I thought this was an interesting piece of polemic from Ken Linvingstone:

Thatcher was sustained only by one extraordinary piece of luck. Almost the moment she stepped over the threshold of Downing Street the economy was engulfed in an oil bonanza. During her time in office, government oil receipts amounted to 16% of GDP. But instead of using this windfall to boost investment for longer-term prosperity, it was used for tax cuts. Public investment was slashed. By the end of her time in office the military budget vastly exceeded net public investment.

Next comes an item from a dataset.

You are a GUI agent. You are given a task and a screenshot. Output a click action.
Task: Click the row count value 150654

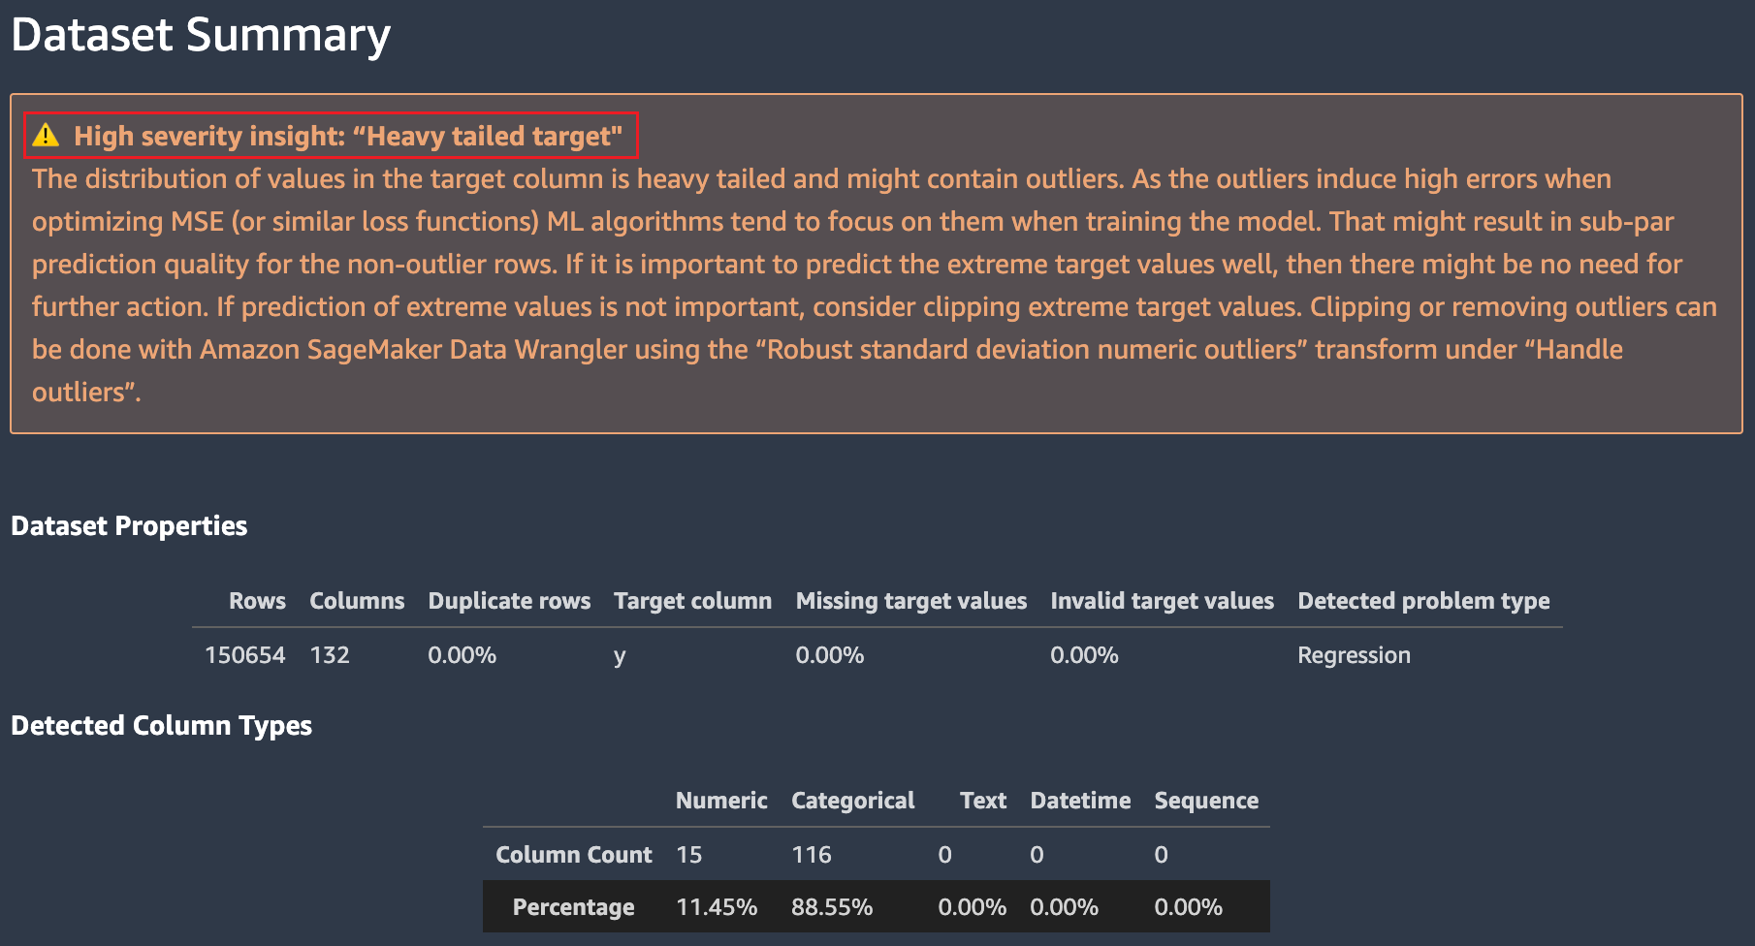click(x=245, y=655)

A quick read of that (or an ignorance of economics of course) would lead you to think that it was 16% of GDP each year. When of course it wasn't: it was 16% of one year of GDP spread over the 11 years of her term. Or 1.5% or so of GDP in any one year. It did bounce around quite a bit but that's what that government revenue actually was. To put that into context in today's money that's a bit more than we get from fags and booze combined, a little less than we get from fuel duty.

Strangely, we don't get told that those must be used to boost investment, do we? Which is odd, given that they're really about the same amounts of money.

It's also true that another thing gets missed: if the receipts had been 16% of GDP then we'd have needed to have a sovereign wealth fund. The point of which is not to invest in the future of the economy but to make damn certain that the cash does not enter the domestic economy in any manner at all. That would cause Dutch Disease and is the reason why Norway's fund is not allowed to invest in the Norwegian economy. It all sits offshore and is meant to stay there. And this is generally true of all resource windfalls. Either they're a nice bit of extra cash which can be used domestically or they're vast great gobs of it that must be kept offshore. There's not really any middle ground: enough to rebuild society will be too much to use domestically.

One more point: yes, of course public investment fell over those years. At the beginning the nationalised companies were nationalised. At the end of the 11 years they were private sector ones. Thus whatever investing they were doing moved from the public sector balance sheet or P&L to the private sector one.